具体的には、勤務予定日、勤務時間、キャンセル連絡を受けた日時、キャンセル理由、担当者とのやり取りなどを記録しておくと話が進みやすくなります。
例えば、「何度も急にキャンセルされて困っています」と伝えるだけではなく、「○月○日の勤務が○月○日の午前中に派遣先都合で取り消しになりました」と伝えることで、会社側も状況を確認しやすくなります。
派遣バイトで安定して働くために確認したいこと
同じようなキャンセルが繰り返される場合は、休業手当だけでなく、今後の働き方についても考える必要があります。
派遣会社によっては、キャンセル時の対応方針や補償制度が異なる場合があります。

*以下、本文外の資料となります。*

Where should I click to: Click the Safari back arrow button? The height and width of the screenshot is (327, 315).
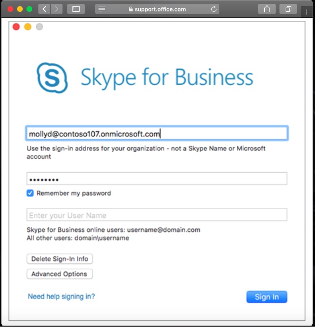[44, 9]
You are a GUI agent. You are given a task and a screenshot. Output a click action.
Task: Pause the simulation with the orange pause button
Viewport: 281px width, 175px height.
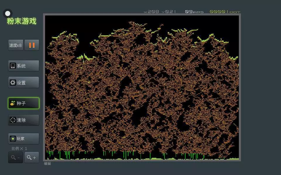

登録時や契約更新時に、勤務確定後のキャンセル対応について確認しておくと安心です。
また、固定曜日で安定して収入を得たい場合は、単発派遣よりも長期契約や直接雇用の仕事を検討することで、収入の変動を減らせる可能性があります。
まとめ
派遣バイトで勤務が確定していたにもかかわらず、派遣先や会社側の都合で前日にキャンセルされた場合、状況によっては休業手当の対象になる可能性があります。
派遣社員の場合、基本的な相談先や請求先は雇用関係にある派遣会社です。まずは勤務確定の状況やキャンセル理由を整理し、派遣会社へ確認することが大切です。
急なキャンセルが続く場合は、補償の確認だけでなく、安定して働ける契約や職場環境を選ぶことも、自分の生活を守るための重要な選択肢になります。